Mortgage advances rose by 17.2 per cent to £1.91bn while commercial lending grew 34.3 per cent to £1.3bn.  

Specialist buy-to-let lending, provided to landlords with four properties or more as well as complex cases, made up 98 per cent of new originations. 

Arrears on its buy-to-let portfolio fell from 0.21 per cent to 0.15 per cent, while the average loan to value (LTV) ratio was 57.9 per cent, down from 61.2 per cent. 

The group said its development finance business “performed strongly” with new lending increasing to £632.2m, representing a 23.9 per cent annual rise. Paragon said although the volume of projects funded rose, some developers faced supply chain issues which threatened some developments. 

Towards the end of the year, the number of enquiries fell as developers reacted to economic uncertainty. Paragon said this led to undrawn amounts on live facilities sitting at £556m by the end of its financial year, 11.1 per cent higher than a year ago. 

Within its green mortgage offering which launched this year, £64.5m in new lending facilities had been completed and drawings reached £11.9m.
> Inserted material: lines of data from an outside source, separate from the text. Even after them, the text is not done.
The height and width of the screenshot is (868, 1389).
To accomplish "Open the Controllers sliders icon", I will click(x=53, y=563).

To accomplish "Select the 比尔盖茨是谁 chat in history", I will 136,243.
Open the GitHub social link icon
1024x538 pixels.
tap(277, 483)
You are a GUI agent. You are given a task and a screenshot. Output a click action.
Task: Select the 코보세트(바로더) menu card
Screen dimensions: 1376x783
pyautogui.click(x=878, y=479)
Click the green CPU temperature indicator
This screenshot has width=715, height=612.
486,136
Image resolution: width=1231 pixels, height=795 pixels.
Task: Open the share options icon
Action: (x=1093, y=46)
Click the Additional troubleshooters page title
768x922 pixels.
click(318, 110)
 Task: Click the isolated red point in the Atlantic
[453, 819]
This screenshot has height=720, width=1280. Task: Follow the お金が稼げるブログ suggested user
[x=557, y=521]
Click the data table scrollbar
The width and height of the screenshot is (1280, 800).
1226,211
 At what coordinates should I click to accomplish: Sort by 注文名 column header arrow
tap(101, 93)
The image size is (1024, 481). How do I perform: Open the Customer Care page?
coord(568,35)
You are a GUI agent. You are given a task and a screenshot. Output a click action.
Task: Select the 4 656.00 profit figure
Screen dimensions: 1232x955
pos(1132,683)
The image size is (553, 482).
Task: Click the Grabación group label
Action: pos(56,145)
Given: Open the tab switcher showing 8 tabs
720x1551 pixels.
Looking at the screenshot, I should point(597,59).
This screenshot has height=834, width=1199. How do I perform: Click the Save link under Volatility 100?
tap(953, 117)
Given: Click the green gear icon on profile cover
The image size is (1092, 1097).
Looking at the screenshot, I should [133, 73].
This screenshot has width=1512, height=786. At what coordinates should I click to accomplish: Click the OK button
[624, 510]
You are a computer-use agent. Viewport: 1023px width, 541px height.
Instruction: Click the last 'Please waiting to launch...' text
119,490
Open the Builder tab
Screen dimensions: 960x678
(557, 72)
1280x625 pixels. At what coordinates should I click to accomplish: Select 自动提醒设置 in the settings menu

Paragon said it expected this to be an area of focus going forward as developers consider this into project planning. 

 

Paragon: ‘A strong platform for growth’

Its new buy-to-let business pipeline, comprised of loans going through the underwriting process, stood at £1.26bn. This was a 24.6 per cent rise on the prior year and a record for the business. Paragon said this gave the group a “strong platform for growth” next year. 

Richard Rowntree, managing director of mortgages at Paragon Bank, said: “This was a strong performance from the mortgage division, reflecting our specialist approach and focus on professional landlords. The UK is experiencing unprecedented levels of tenant demand and our landlord customers are providing much-needed new homes to the private rented sector.  

“I was particularly pleased to see strong growth in lending against properties with an EPC rating of between A-C; it’s important that the UK housing stock is upgraded as the UK transitions towards net zero by 2050.” 

 

Rise in profit 

Its pre-tax profit also rose by 95 per cent to £417.9m, which it owed to non-cash accounting fair value gains which are expected to reverse over time but protect the group’s pipeline margins. 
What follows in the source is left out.